The following list contains additional information and comments about the project.
Thu Jan 19 09:01:35 CST 2012: Added reduced error pruning.
Sun Jan 15 19:32:15 CST 2012: Assignment opened.
This page describes the first assignment for the course COMP-4360 Machine Learning.
The assignment covers chapters 1 to 3 in Tom Mitchell's book Machine Learning. It focuses on issues in the learning of simple concepts using decision tree induction, ID3, validation, and reduced error pruning.
The City of Winnipeg makes census data for several years freely available on their website http://winnipeg.ca/census/2006/Selected%20Topics/default.asp#data.

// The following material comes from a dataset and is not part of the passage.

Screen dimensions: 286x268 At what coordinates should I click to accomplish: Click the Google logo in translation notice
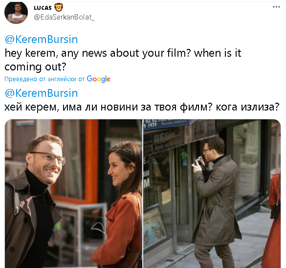(x=98, y=79)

The data includes the census data for 1996, 2001, and 2006. The data is available in the form of xls spreadsheets that can be opened via Excel or similar programs such as LibreOffice.
The data includes information about the make-up of the population, their mobility, the cost of housing, income, etc.
The data is ordered by ward: Agassiz, Airport, ...
The goal of this assignment is to compare various methods for learning a classfier to predict the income of a population.
As in most machine learning applications, this data needs to be pre-processed so that it can be converted into attribute-value representation.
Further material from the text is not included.